Achatius was a native of Cappadocia and as a youth joined the Roman army during the reign of Emperor Hadrian, attaining the rank of captain. One day, when leading his company against the enemy, he heard a voice saying to him, “Call on the God of Christians!” He obeyed, was instructed, and received Baptism. Filled with zeal, he henceforth sought to convert also the pagan soldiers of the army. When the emperor heard of this, Achatius was thrown into prison, then placed on the rack, bound to a post and scourged, because he refused to offer sacrifice to the idols. When all these tortures availed nothing, he was brought before the tribune Bibianus.

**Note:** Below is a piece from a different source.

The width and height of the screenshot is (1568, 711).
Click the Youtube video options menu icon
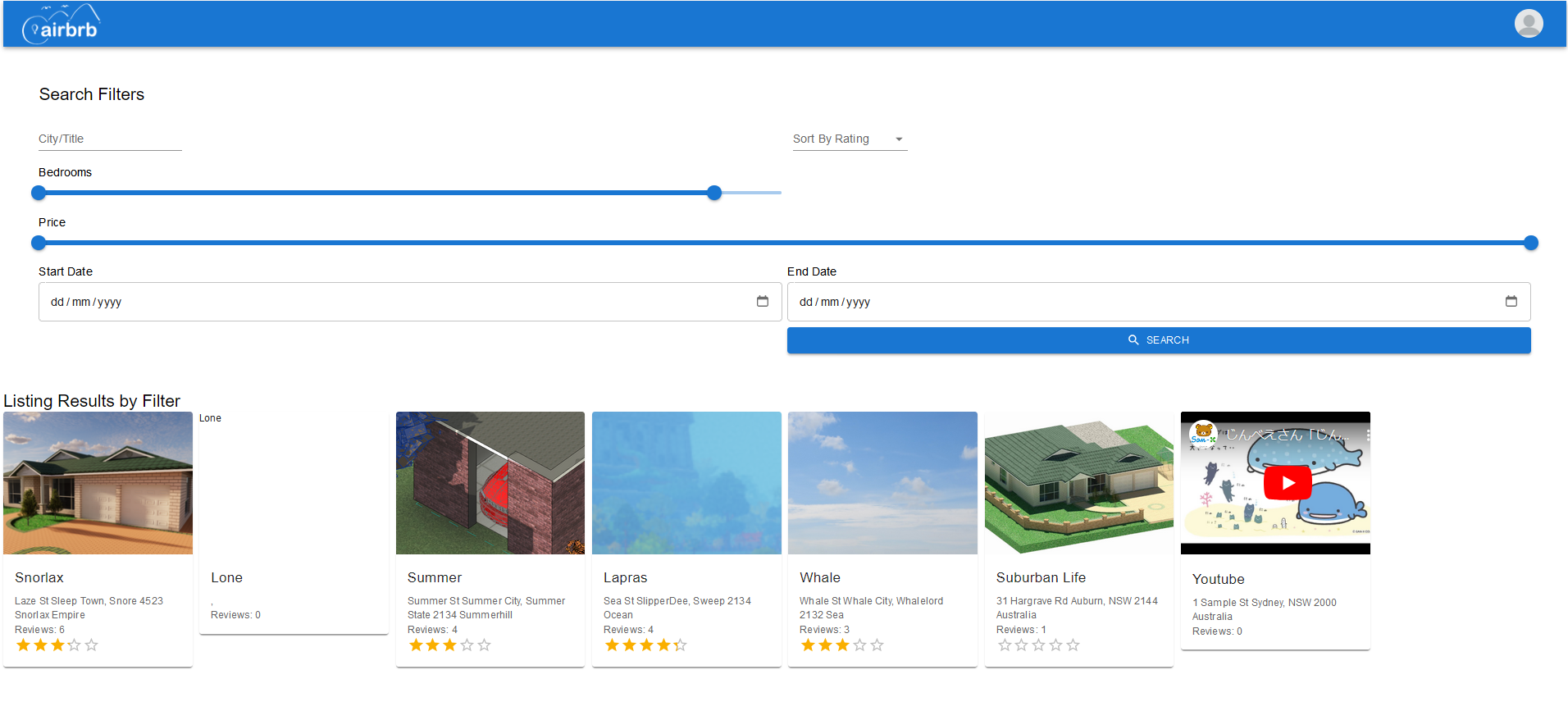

Asked by him what was his name and country, Achatius replied, “My name is Christian, because I am a follower of Christ; men call me Achatius. My country is Cappadocia. There my parents lived; there I was converted to the Christian faith, and was so inspired by the combats and sufferings of the Christian martyrs that I am resolved to shed my blood for Christ to attain heaven.” Then Bibianus ordered him to be beaten with leaden clubs, after which he was loaded with chains and returned to the prison.
After Achatius had been in prison seven days, Bibianus was called to Byzantium, and ordered all prisoners to be transported there. On the journey Achatius suffered greatly, for his entire body was covered with wounds, his chains were galling, the guards were cruel and the roads were bad. He thought himself dying. Praying to God, a voice from the clouds answered him, “Achatius, be firm!” The soldiers of the guard were terrified and asked each other, “What is this? How can the clouds have a voice?” Many prisoners were converted. Next day some of the converts saw a number of men in shining armor speaking to Achatius, washing his wounds and healing them, so that not even a scar remained.
Arrived in Byzantium the saint was again cast into prison, and after seven days dragged before the judge. When neither promises nor the most cruel torments shook the constancy of the brave confessor of the Faith, the judge sent him to Flaccius, the proconsul of Thracia, who imprisoned him for five days, and meanwhile read the records of his former trials. Then he ordered him to be beheaded. Achatius suffered death for Christ on May 8, 311.
Achatius manfully and without fear confessed the Faith amid persecutions and sufferings. We, too, are often placed in circumstances where the profession of our Faith and the practice of the virtues inculcated by it cause us trials. But so deplorable are the effects of sensuality, avarice, and ambition, and such is the laxity and spiritual callousness of many Christians, that there is real cause for every one to be filled with alarm for the safety of his soul. It is not the crowd we are to follow, but the precepts of the Gospel. Therefore we ought to strive to give a good example by our faithful compliance with the demands of religion. For Our Lord Himself exhorts us: “So let your light shine before men, that they may see your good works, and glorify your Father, who is in heaven” (Matthew 5:16).
Prayer of the Church
O God, who dost give us joy through the remembrance of Thy blessed martyrs, Achatius and his companions; grant, we beseech Thee, that we may be inflamed by the example of those for whose merits we rejoice. Through Christ our Lord. Amen.